Darbas pristato J.R. Faulzo romaną “Prancūzų leitenanto moteris”, kaip karalienės
Viktorijos epochos romano imitaciją ir parodiją. Šiam teiginiui įrodyti naudojamas Genetto
pasakojimo diskurso teorija. Romane Fowles plačiai naudoja postmoderno rašymo technikas,
tokias kaip drovios autoriaus intarpas, supažindinimo dualizmas, laiko sutrikimas ir įvairiarūšės
pabaigos. Novelė, būdama postmodernios metafikcijos pavyzdžiu, tyčia sulaužo fiktyvią iliuziją
ir tiesiogiai paaiškina jos nuosavą išgalvotą kompozicijos prigimtį arba procesą. Pirmiausia darbe
analizuojami romane moto ir epigrafai. Epigrafai ne tik atspindi karalienės Viktorijos epochos
aplinką, bet ir daro mūsų romano supratimą gilesniu. Jų paskirtis užduoti skyriui toną ir
pakomentuoti skyriuje išdėstytus įvykius, pavyzdžiui, situacijas arba charakterius. Epigrafai ne
tik atspindi karalienės Viktorijos epochos atmosferą, bet taip pat pabrėžia išgalvotą iliuziją,
priminant skaitytojui, kad jis arba ji skaito beletristiką. Antra, romanas yra dviprasmiškas, nes
karalienės Viktorijos epocha pateikta iš dvidešimto amžiaus perspektyvos. Kaip taip būdinga
visai postmoderniajai literatūrai, Fowles paima karalienės Viktorijos epochos romano formą ir
suteikia jai naują kontekstą, kurį jai suteikia dvidešimto amžiaus pasakotojas. Autorius pabrėžia,
kad jis nerašo romano karalienės Viktorijos laikais, bet rašo ją dvidešimtame amžiuje. Skaitytojui
nuolat, kiekviename skyriuje, primenami 1867 metai, kai prasidėjo romane pateikti įvykiai.

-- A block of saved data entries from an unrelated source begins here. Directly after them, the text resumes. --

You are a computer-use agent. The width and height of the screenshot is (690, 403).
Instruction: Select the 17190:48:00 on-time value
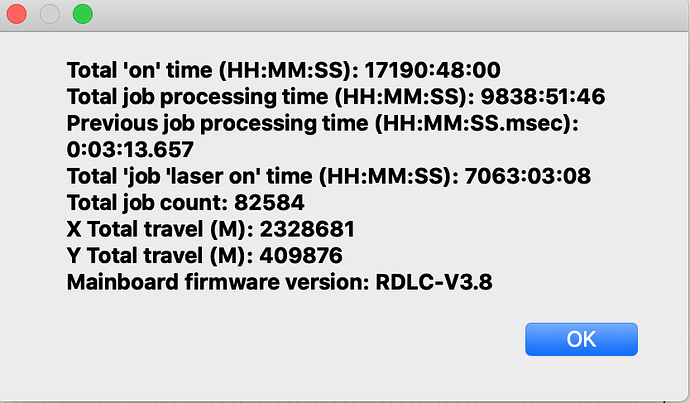[433, 70]
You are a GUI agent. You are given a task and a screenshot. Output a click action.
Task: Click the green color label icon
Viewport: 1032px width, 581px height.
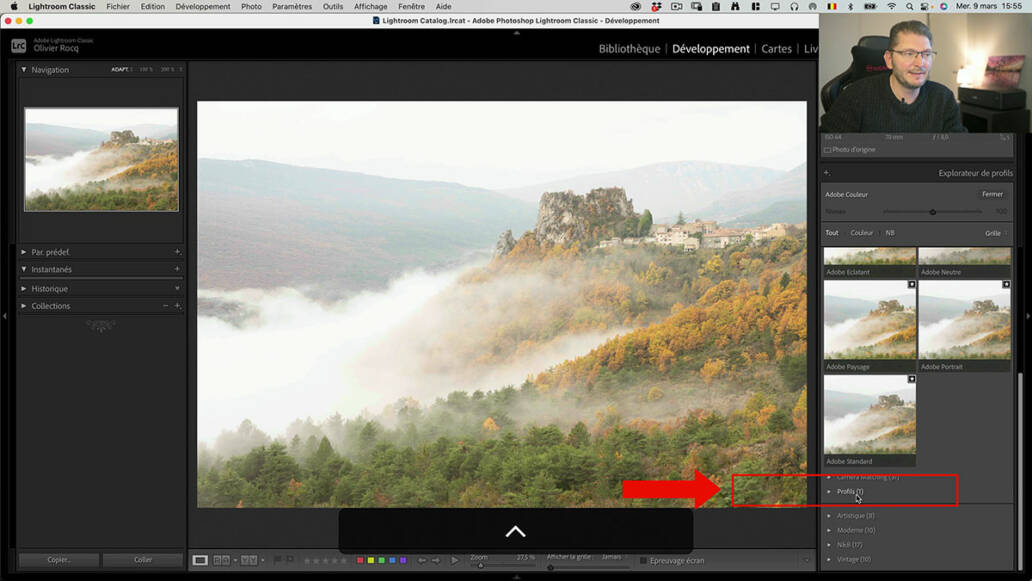coord(383,561)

Gausiose autoriaus intarpuose Fowles atvirai lygina dvi epochas arba aptarinėja šiuolaikines
dvidešimto amžiaus problemas. Pagaliau, įvairiarūšės romano pabaigos, būdamos tipine
postmoderno priemone, dar kartą parodo, kad ši karalienės Viktorijos laikus aprašanti romanas
galėjo būti parašyta tik dvidešimtame amžiuje. Ji primena skaitytojui apie romano netikrumą, nes
skaitytojui siūloma pasirinkti pabaigą, kuri jam arba jai daugiau patinka. Įvairiarūšės pabaigos
taip pat suteikia rašytojui galimybė aptarti su skaitytoju karalienės Viktorijos laikų susitarimus ir
dvidešimto amžiaus egzistencijos idėjas. Pabaigoje reikia konstatuoti, kad epigrafai,
supažindinimo dualizmas ir įvairiarūšės romano pabaigos, kurie analizuojami darbe, padaro
“Prancūzų leitenanto moterį” išskirtine karalienės Viktorijos laikų romano parodija.